:: EXCERPTED RECORDS ::

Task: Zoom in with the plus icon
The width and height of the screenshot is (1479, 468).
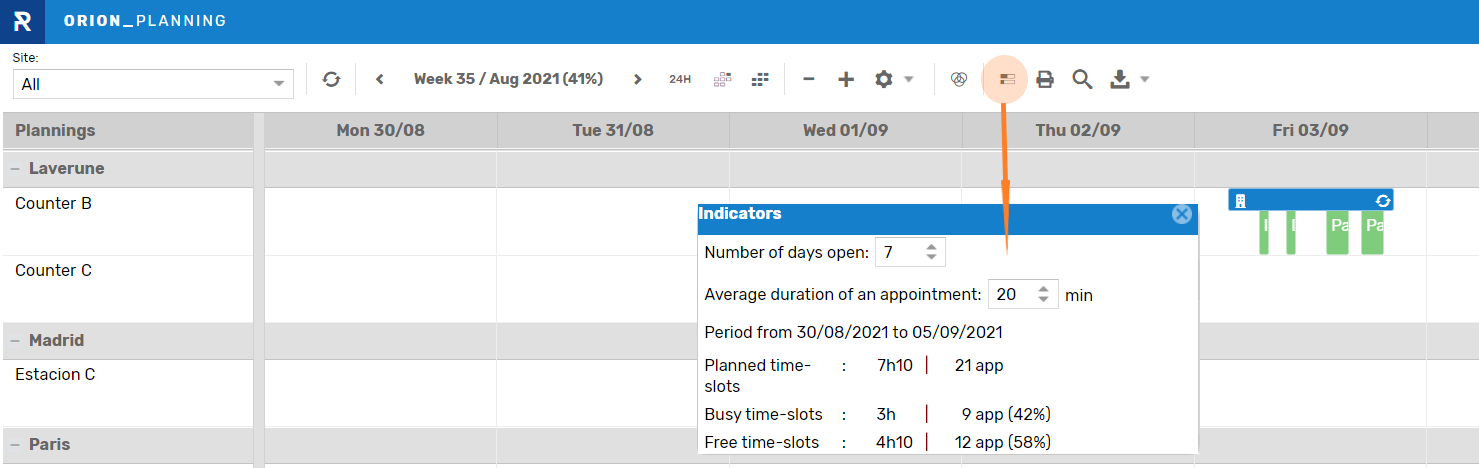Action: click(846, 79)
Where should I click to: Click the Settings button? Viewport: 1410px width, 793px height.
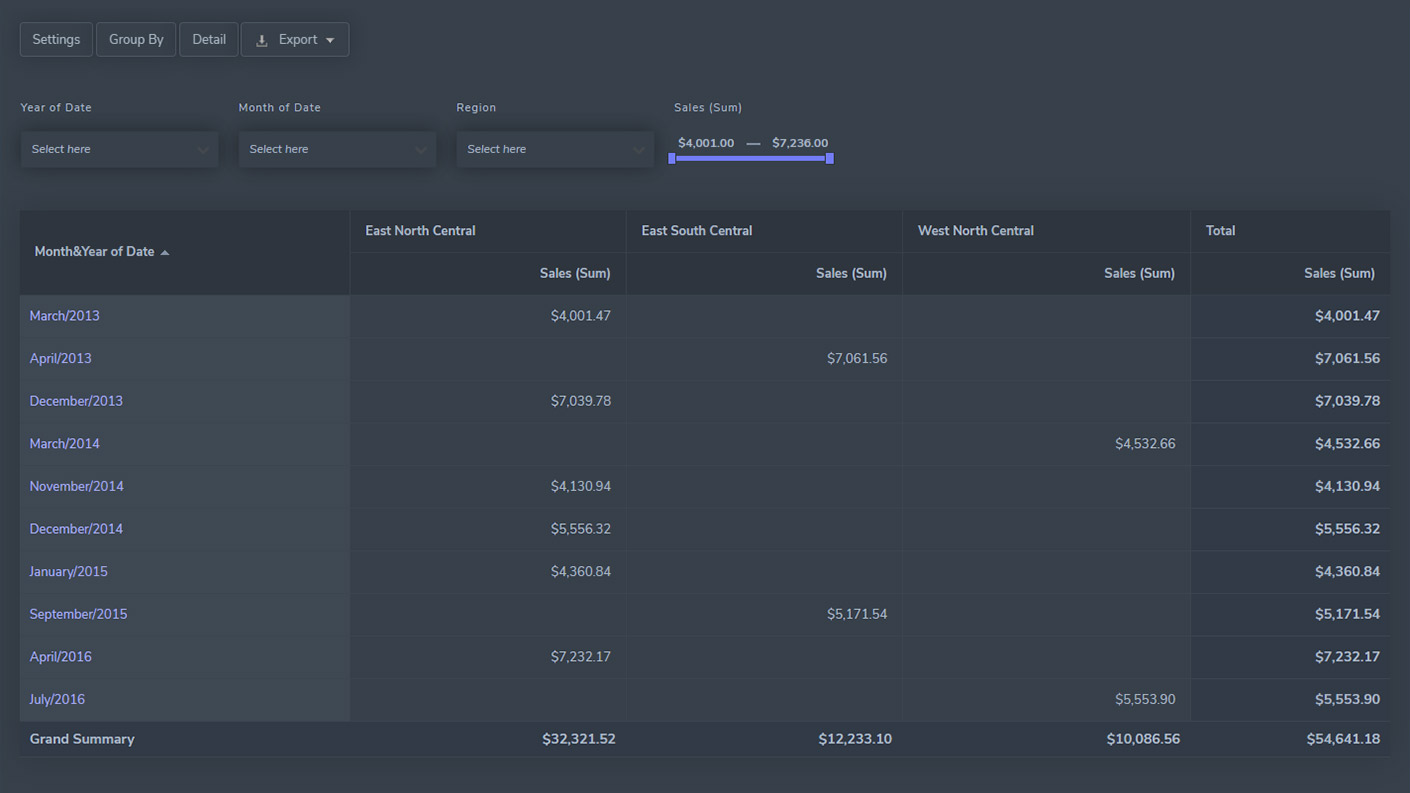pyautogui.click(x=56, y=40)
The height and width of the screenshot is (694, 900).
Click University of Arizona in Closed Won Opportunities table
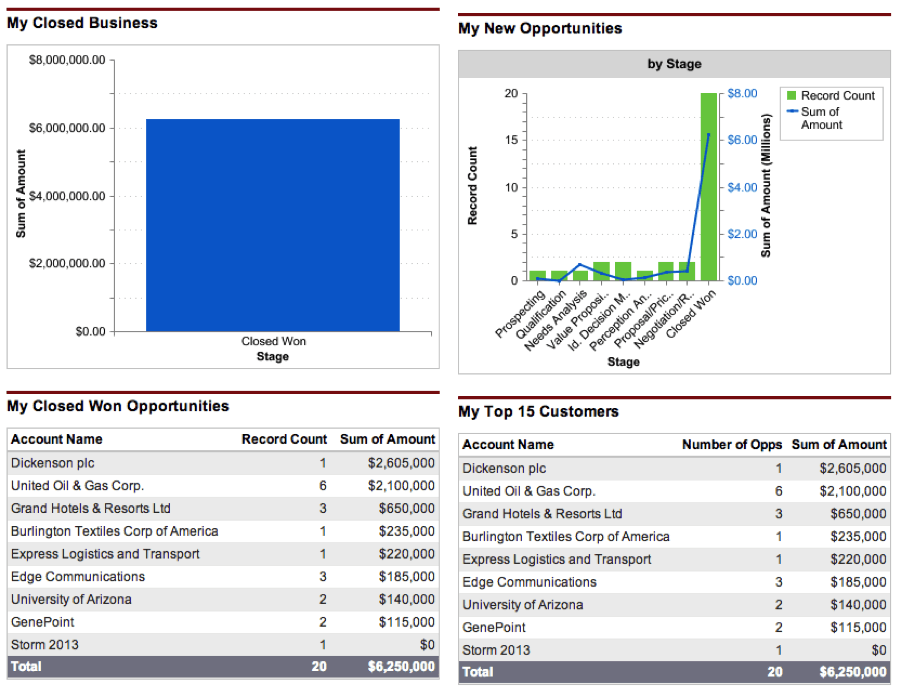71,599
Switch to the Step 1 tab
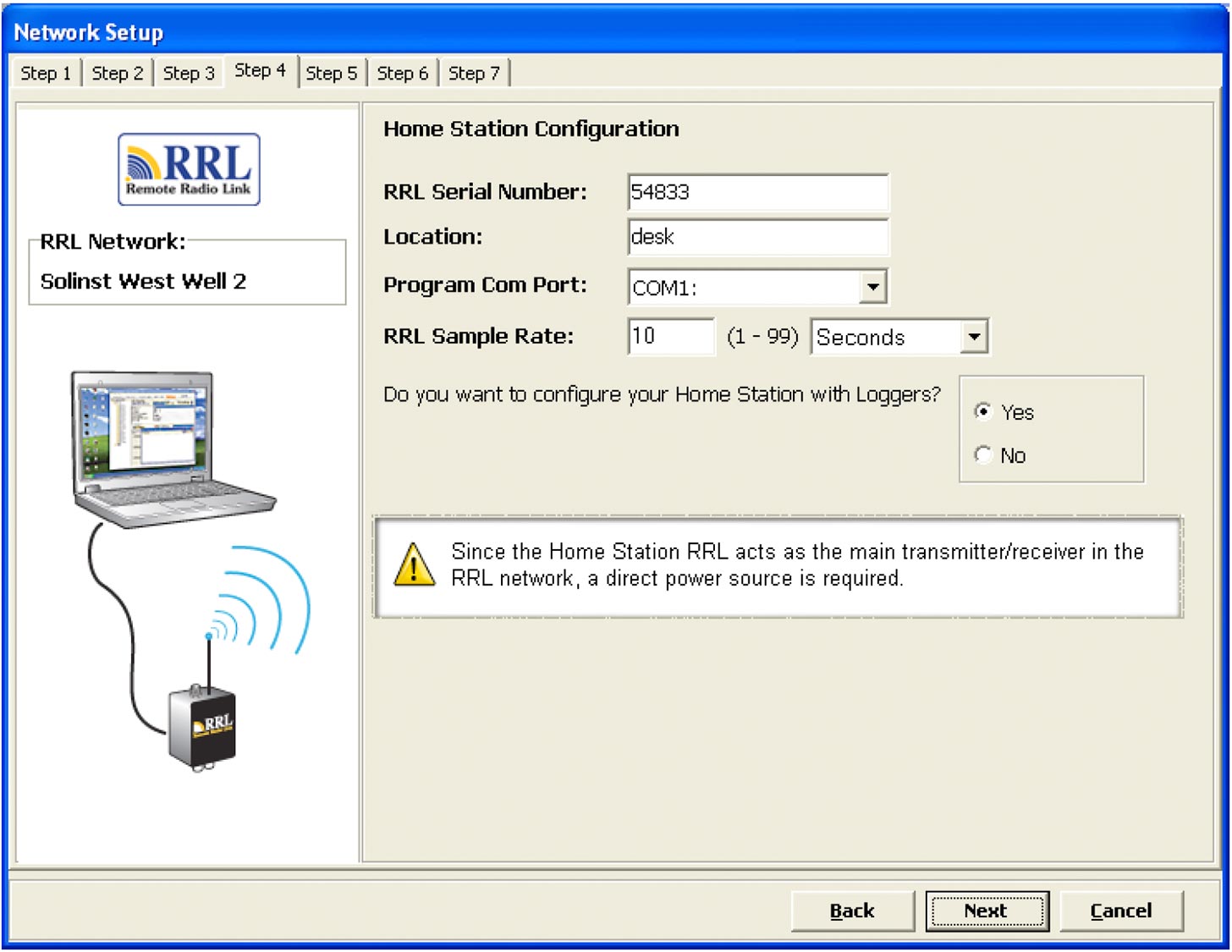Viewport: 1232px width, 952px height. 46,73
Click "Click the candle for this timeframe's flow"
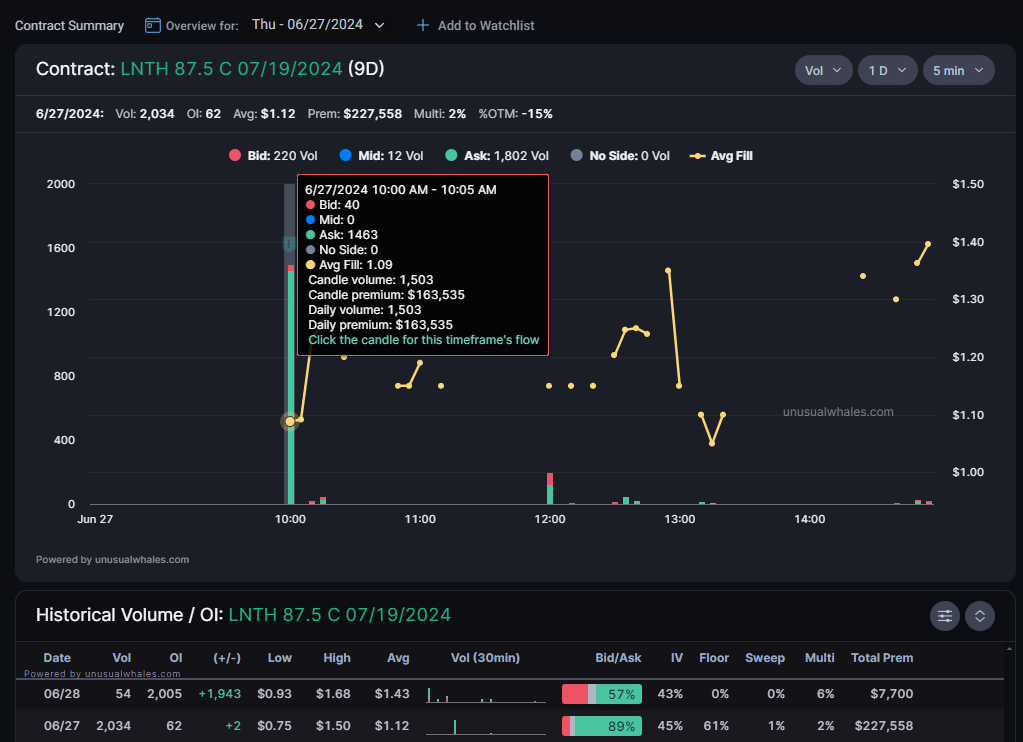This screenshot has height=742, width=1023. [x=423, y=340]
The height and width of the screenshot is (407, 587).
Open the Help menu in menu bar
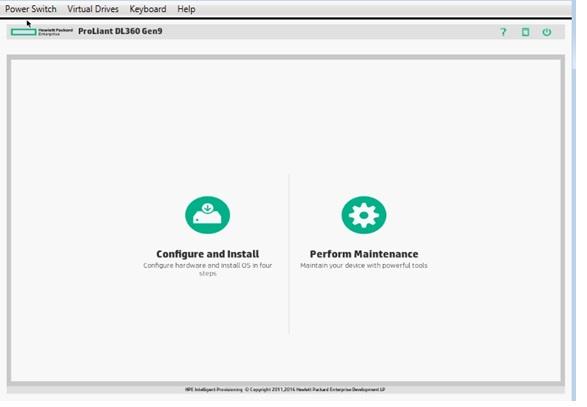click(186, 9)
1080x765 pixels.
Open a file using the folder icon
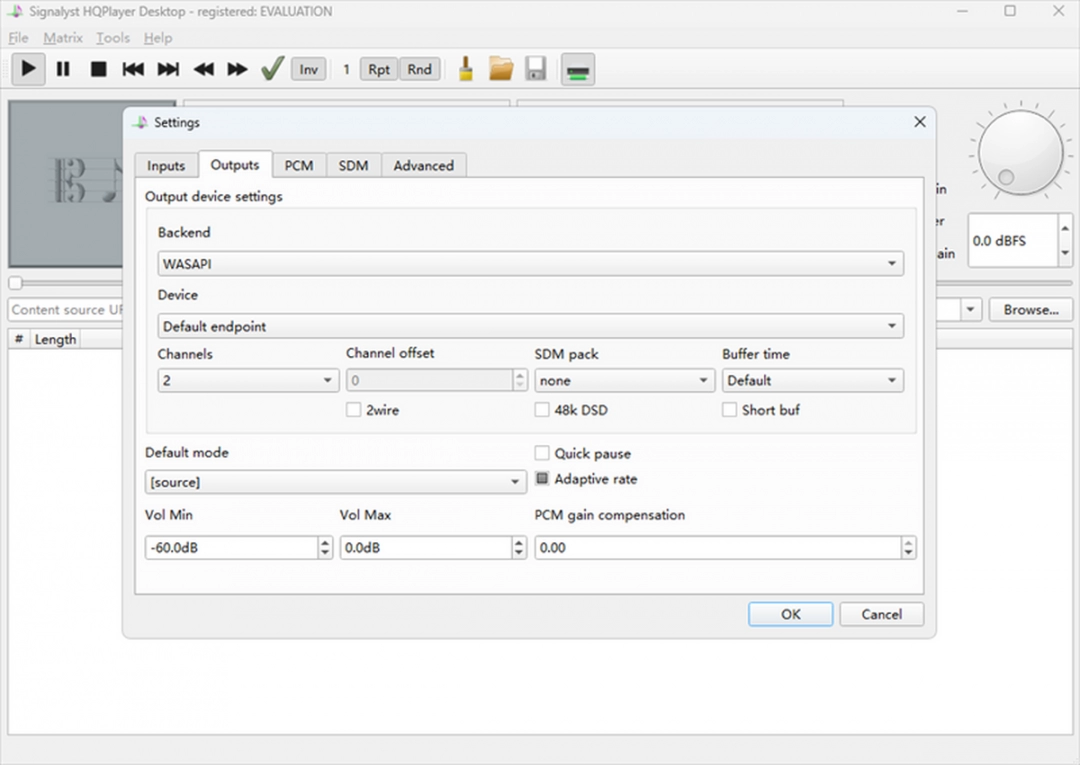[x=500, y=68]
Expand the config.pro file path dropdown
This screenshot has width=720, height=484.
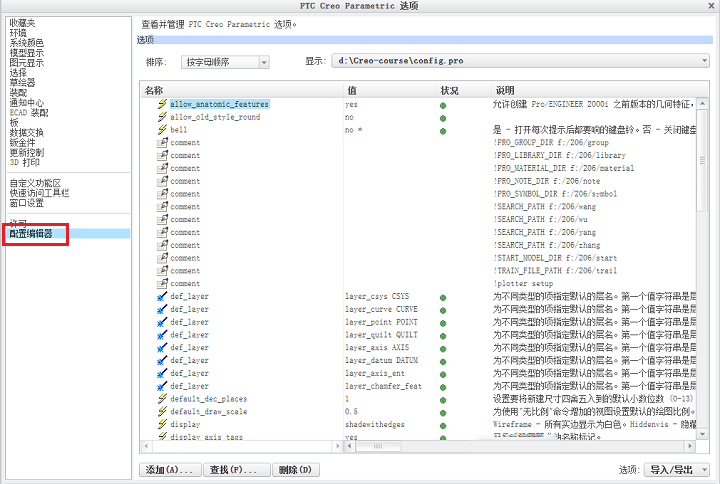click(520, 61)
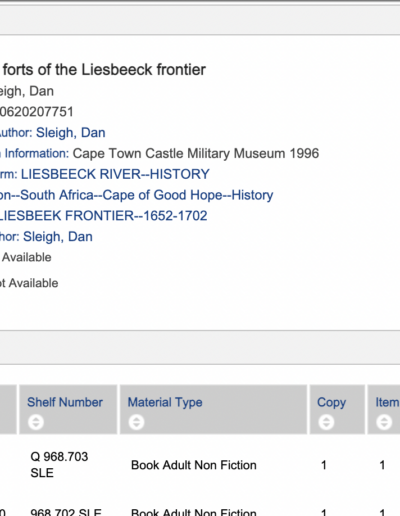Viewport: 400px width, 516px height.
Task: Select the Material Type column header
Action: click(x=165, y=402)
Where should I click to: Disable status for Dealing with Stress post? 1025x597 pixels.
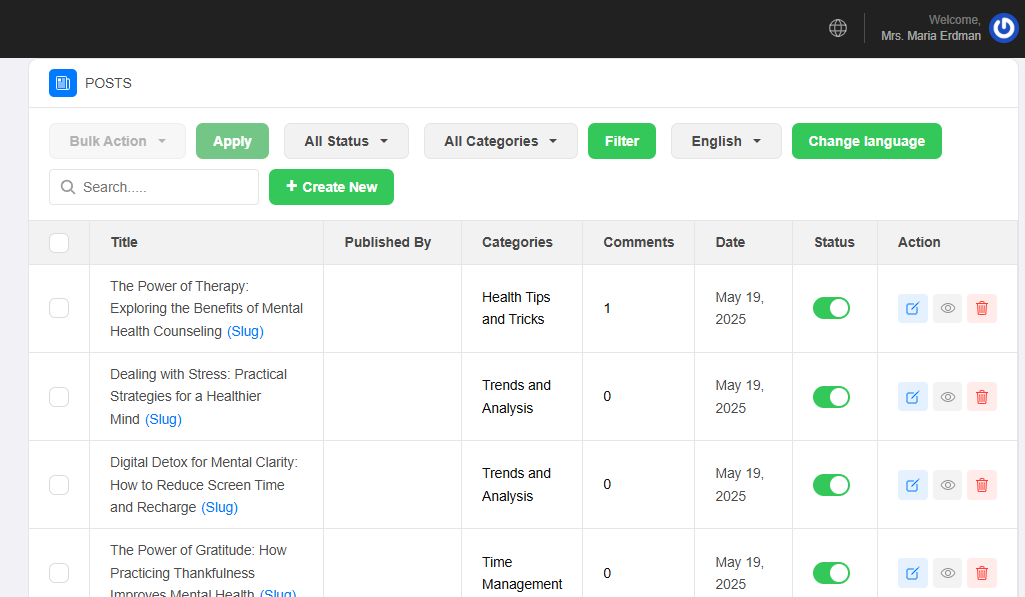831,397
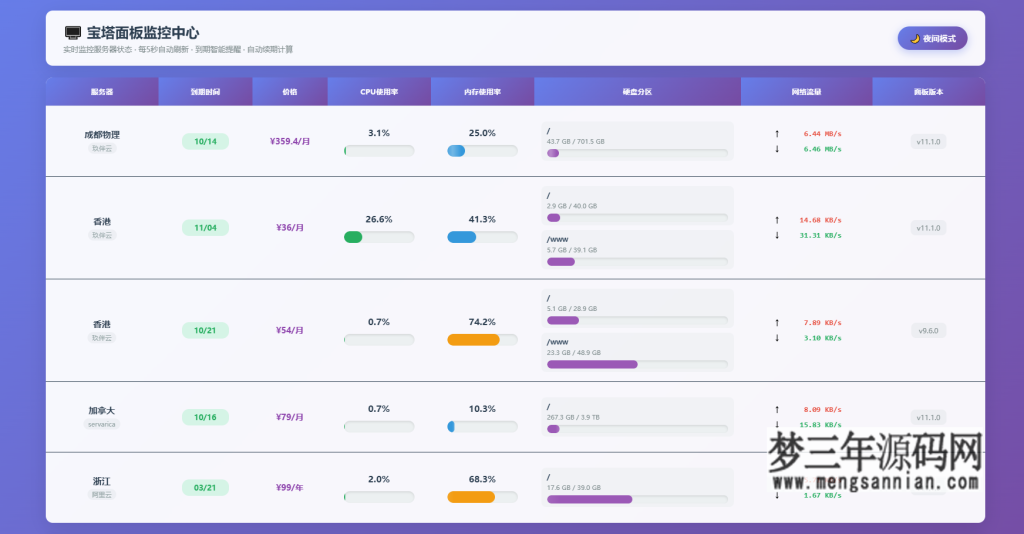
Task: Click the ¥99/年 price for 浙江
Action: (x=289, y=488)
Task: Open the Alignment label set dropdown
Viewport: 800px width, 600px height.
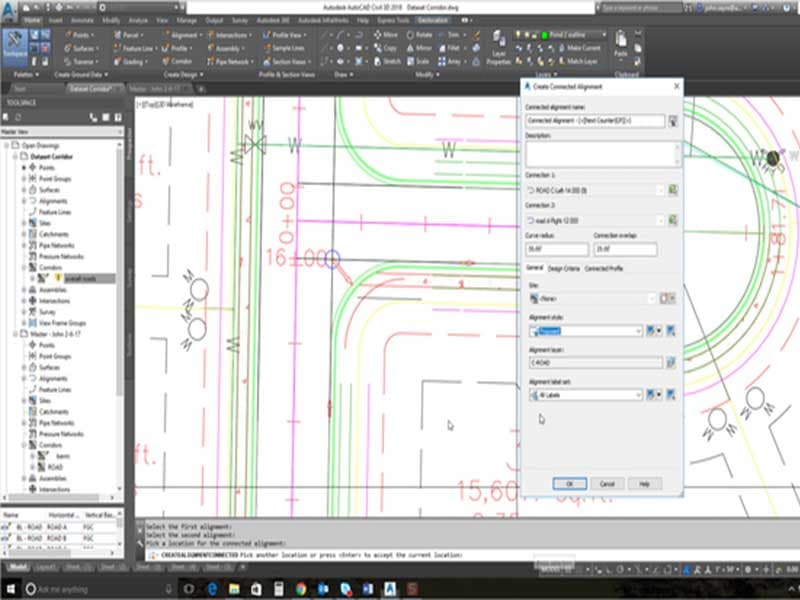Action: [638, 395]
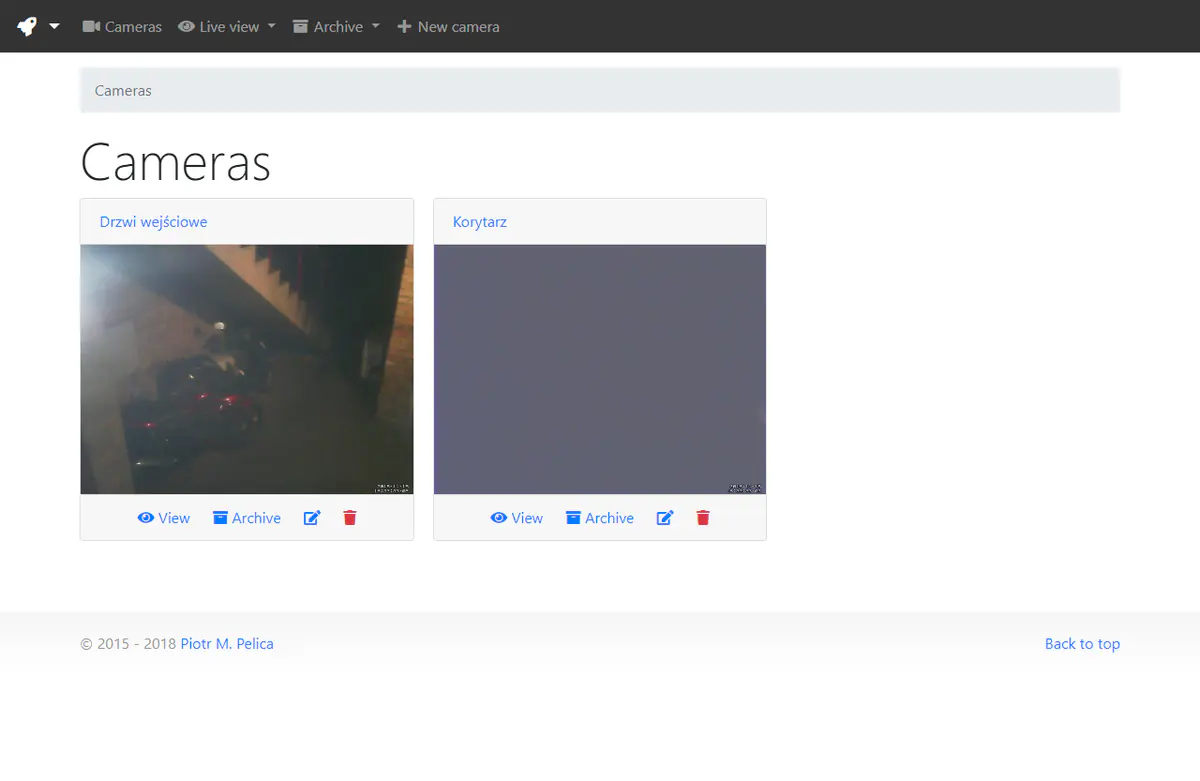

:::

_WHAT YOU HAVE TO DO_:
Copy every line of the data that holds the string "dropdown".

_WRITTEN REPLY_:
Expand the config.pro file path dropdown
Task: Open the Alignment label set dropdown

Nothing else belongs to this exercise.